■ EXTRAHIERTER TEXT
+++

Soldaten drücken die Schulbank

■ In Wünsdorf bei Berlin begannen die ersten Kurse eines von Bonn finanzierten Umschulungsprojektes für GUS-Soldaten

Wünsdorf. Die sozialistischen Sprüche, geprägt in rotes Plastik, sind nicht ganz verschwunden. Draußen im Gang des ehemaligen Wehrmachtskasinos, das zum südlich von Berlin gelegenen Hauptquartier der GUS-Westtruppen Wünsdorf gehört, hängen sie noch an der Wand. In der Offizierskantine rechnet die Kellnerin ganz traditionell mit Holzkugeln. Im Saal 43 aber stehen zehn Computerterminals und der Ostberliner Schulungsleiter Harry Ebert, der Armeeangehörigen in zweimonatigen Kursen die Gesetze der Marktwirtschaft und Computerwissen vermitteln wird — auf russisch natürlich.

Seit vergangener Woche büffeln die in Wünsdorf lebenden GUS-Soldaten und auch deren Familienangehörige westliches Know-how. Dort starteten die ersten beiden Pilotkurse eines von der Bundesregierung finanzierten Umschulungsprogrammes für Armeeangehörige in den neuen Bundesländern.

Was keiner seiner erwachsenen Klassenkameraden zugeben mag, sagt schließlich der 14jährige Stanislaw: »Ich weiß, daß die Chancen schlecht sind, zu Hause in Weißrußland Arbeit zu finden.« Offizierssohn Stanislaw sitzt mit einem Freund vor einem noch leeren Bildschirm, der sich gleich mit den ersten EDV-Übungen in kyrillischen Buchstaben füllen wird.

Im Laufe des Monats beginnen rund 200 Soldaten die Kurse in Marketing, Buchhaltung und Rechnungswesen, um bei ihrer Rückkehr in die GUS-Republiken bessere Berufschancen zu haben. Bis Juni soll das Schulungsprojekt in 26 Garnisonen der früheren Roten Armee in den neuen Bundesländern voll in Schwung sein. Und bis zum Ende des Truppenabzugs 1994 sollen 10.000 Armeeangehörige die Schulbank in den Westkasernen gedrückt haben, erklärt Matwej Burlakow, der Chef der Westgruppe der GUS-Truppen. Derzeit halten sich noch etwa 280.000 der früher 550.000 ehemaligen Rotarmisten und Familienangehörigen in den Kasernen auf.

Das Umschulungsprogramm ist zum großen Teil für Soldaten gedacht, die nach ihrer Rückkehr in ihre Heimat aus der Armee entlassen werden und beruflich vor dem Nichts stehen, so sieht es der Bonner Abzugsvertrag mit der damaligen sowjetischen Regierung vom Herbst 1990 vor. Auch Familienangehörige sollen an der Umschulung beteiligt werden. Bonn zahlt 200 Millionen Mark für die Kurse, rund 23 Millionen Mark werden davon für den Marketingunterricht in den neuen Bundesländern verwendet, der große Rest soll für den Aufbau von Schulungszentren in vier GUS-Republiken dienen. Es war weniger eine Spendierlaune der Bonner, die Umschulung zu finanzieren, als vielmehr eine Gegenleistung für das vertragliche Versprechen der damaligen sowjetischen Regierung im Herbst 1990, die Truppen bis 1994 vollkommen abzuziehen.

+++

[Einträge]

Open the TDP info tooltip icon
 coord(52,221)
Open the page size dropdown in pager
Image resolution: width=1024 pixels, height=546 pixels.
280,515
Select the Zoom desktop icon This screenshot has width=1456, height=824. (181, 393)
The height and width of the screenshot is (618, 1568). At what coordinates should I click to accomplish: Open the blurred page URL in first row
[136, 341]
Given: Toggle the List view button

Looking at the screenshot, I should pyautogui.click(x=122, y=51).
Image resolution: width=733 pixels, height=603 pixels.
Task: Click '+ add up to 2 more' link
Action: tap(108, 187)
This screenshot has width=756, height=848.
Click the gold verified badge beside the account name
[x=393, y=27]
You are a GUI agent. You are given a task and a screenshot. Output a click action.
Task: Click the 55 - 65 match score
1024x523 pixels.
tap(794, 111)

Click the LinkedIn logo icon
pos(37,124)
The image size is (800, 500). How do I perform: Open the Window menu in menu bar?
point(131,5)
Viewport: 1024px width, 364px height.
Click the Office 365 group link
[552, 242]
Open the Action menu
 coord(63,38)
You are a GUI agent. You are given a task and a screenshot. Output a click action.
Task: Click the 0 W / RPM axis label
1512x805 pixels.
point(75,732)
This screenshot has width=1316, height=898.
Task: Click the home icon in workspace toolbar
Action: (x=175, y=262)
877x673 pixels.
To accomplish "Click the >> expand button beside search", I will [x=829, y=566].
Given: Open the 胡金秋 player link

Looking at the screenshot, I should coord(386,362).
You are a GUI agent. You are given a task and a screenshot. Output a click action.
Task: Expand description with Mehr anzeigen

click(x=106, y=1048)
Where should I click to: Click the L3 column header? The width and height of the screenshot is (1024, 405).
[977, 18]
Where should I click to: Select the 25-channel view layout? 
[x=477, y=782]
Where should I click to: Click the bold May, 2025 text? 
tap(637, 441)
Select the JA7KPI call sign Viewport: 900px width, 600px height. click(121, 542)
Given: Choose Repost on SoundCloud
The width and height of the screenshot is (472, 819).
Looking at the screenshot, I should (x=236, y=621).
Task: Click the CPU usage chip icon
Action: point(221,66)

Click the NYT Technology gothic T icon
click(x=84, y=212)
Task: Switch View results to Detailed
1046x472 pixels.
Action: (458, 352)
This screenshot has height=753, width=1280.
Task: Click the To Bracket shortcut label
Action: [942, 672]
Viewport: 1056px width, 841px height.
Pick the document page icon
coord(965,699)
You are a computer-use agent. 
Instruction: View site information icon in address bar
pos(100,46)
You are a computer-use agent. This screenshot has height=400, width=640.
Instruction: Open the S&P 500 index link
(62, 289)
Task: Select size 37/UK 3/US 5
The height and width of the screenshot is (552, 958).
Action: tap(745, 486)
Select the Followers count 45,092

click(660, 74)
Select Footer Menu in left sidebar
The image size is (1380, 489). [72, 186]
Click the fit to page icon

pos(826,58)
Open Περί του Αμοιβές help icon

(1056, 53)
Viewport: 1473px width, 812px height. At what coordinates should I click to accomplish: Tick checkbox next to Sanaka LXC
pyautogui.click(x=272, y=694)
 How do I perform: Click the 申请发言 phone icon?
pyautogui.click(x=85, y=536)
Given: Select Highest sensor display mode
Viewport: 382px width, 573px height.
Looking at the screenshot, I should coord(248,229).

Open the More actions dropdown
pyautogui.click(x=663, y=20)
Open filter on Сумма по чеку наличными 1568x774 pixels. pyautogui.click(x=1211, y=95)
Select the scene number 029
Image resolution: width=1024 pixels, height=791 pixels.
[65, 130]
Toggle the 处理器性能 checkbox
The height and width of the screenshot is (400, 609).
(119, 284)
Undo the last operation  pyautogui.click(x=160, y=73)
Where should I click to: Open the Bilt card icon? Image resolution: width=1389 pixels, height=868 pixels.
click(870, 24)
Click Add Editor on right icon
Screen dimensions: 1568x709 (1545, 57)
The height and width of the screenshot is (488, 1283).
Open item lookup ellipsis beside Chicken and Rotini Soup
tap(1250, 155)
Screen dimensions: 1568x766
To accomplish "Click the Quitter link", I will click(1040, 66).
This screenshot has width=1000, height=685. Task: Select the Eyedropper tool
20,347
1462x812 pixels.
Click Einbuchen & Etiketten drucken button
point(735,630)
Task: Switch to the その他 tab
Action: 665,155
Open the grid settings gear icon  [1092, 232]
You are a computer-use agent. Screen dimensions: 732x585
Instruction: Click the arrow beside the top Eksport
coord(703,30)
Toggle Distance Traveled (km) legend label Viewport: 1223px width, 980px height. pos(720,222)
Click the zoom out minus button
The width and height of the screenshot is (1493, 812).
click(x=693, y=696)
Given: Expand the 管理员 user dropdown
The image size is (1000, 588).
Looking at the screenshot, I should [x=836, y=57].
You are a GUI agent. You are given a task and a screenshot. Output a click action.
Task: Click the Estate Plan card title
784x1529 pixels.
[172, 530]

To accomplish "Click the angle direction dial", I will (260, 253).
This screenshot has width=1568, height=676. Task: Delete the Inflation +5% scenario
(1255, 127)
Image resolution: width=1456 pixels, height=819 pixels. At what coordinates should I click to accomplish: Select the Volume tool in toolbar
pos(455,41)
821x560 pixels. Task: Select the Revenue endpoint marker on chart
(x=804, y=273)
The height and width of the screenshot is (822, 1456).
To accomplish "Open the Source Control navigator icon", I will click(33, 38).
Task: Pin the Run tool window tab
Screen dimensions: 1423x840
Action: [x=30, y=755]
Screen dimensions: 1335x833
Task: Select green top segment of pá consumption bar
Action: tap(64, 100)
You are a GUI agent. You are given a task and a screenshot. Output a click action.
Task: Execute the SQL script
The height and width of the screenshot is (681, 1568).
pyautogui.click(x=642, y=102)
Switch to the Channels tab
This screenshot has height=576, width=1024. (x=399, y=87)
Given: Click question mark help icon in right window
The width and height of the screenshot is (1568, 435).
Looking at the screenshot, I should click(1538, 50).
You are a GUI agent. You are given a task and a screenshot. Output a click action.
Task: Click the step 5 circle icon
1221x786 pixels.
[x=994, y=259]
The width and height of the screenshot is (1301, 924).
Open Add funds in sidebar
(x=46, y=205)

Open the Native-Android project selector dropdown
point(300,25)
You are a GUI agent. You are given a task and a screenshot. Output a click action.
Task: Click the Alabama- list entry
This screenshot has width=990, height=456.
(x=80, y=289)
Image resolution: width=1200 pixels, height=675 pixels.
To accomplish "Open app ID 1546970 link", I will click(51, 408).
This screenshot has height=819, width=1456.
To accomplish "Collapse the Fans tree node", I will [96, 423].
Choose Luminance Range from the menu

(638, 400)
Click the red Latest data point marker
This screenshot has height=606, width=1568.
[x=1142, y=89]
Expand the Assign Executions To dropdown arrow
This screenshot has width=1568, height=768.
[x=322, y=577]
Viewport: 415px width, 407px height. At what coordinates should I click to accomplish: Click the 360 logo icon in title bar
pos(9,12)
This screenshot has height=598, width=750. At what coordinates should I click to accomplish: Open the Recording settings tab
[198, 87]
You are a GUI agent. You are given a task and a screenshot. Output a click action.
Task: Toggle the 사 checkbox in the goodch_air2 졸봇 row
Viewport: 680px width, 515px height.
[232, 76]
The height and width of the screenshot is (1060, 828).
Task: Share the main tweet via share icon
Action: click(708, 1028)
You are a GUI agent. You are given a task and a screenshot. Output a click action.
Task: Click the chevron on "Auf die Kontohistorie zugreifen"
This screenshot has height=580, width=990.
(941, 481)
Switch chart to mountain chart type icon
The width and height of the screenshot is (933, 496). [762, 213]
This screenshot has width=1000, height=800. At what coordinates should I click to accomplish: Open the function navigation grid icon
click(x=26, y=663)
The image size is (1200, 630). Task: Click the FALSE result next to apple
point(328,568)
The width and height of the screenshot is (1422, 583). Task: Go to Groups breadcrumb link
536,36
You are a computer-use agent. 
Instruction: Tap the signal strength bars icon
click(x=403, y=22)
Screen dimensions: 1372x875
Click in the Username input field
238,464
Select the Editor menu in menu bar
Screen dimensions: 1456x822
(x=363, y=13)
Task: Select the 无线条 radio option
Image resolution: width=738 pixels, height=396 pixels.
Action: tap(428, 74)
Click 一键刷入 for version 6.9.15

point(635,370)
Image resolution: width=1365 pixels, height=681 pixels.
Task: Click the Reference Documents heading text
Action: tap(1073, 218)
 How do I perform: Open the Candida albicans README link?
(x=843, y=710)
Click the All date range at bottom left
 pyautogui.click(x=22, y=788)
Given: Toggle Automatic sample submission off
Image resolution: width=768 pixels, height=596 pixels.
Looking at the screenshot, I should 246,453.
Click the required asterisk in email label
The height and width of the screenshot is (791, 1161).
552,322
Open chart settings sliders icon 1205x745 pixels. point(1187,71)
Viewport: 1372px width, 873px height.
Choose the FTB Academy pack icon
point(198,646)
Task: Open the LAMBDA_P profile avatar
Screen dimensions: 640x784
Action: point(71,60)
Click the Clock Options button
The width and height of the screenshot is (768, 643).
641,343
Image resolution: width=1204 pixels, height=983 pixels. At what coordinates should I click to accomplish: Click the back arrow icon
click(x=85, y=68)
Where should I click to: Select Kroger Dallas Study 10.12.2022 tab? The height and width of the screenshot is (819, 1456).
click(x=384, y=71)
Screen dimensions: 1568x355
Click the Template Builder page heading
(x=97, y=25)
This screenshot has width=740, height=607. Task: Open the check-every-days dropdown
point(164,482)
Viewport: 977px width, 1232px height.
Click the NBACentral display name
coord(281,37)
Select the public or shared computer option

+++

■ AUFGABE 1
Wie viel Geld zahlt Bonn laut dem Artikel über die Umschulung von GUS-Soldaten für die Kurse?
■ AUFGABE 2
Schreiben Sie aus dem Artikel über die Umschulung von GUS-Soldaten den Abschnitt ab, der mit „Wünsdorf. Die sozialistischen“ beginnt und sich bis einschließlich „auf russisch natürlich.“ erstreckt.

■ VOLLSTÄNDIGE ANTWORT 1
Bonn zahlt 200 Millionen Mark für die Kurse.

■ VOLLSTÄNDIGE ANTWORT 2
Wünsdorf. Die sozialistischen Sprüche, geprägt in rotes Plastik, sind nicht ganz verschwunden. Draußen im Gang des ehemaligen Wehrmachtskasinos, das zum südlich von Berlin gelegenen Hauptquartier der GUS-Westtruppen Wünsdorf gehört, hängen sie noch an der Wand. In der Offizierskantine rechnet die Kellnerin ganz traditionell mit Holzkugeln. Im Saal 43 aber stehen zehn Computerterminals und der Ostberliner Schulungsleiter Harry Ebert, der Armeeangehörigen in zweimonatigen Kursen die Gesetze der Marktwirtschaft und Computerwissen vermitteln wird — auf russisch natürlich.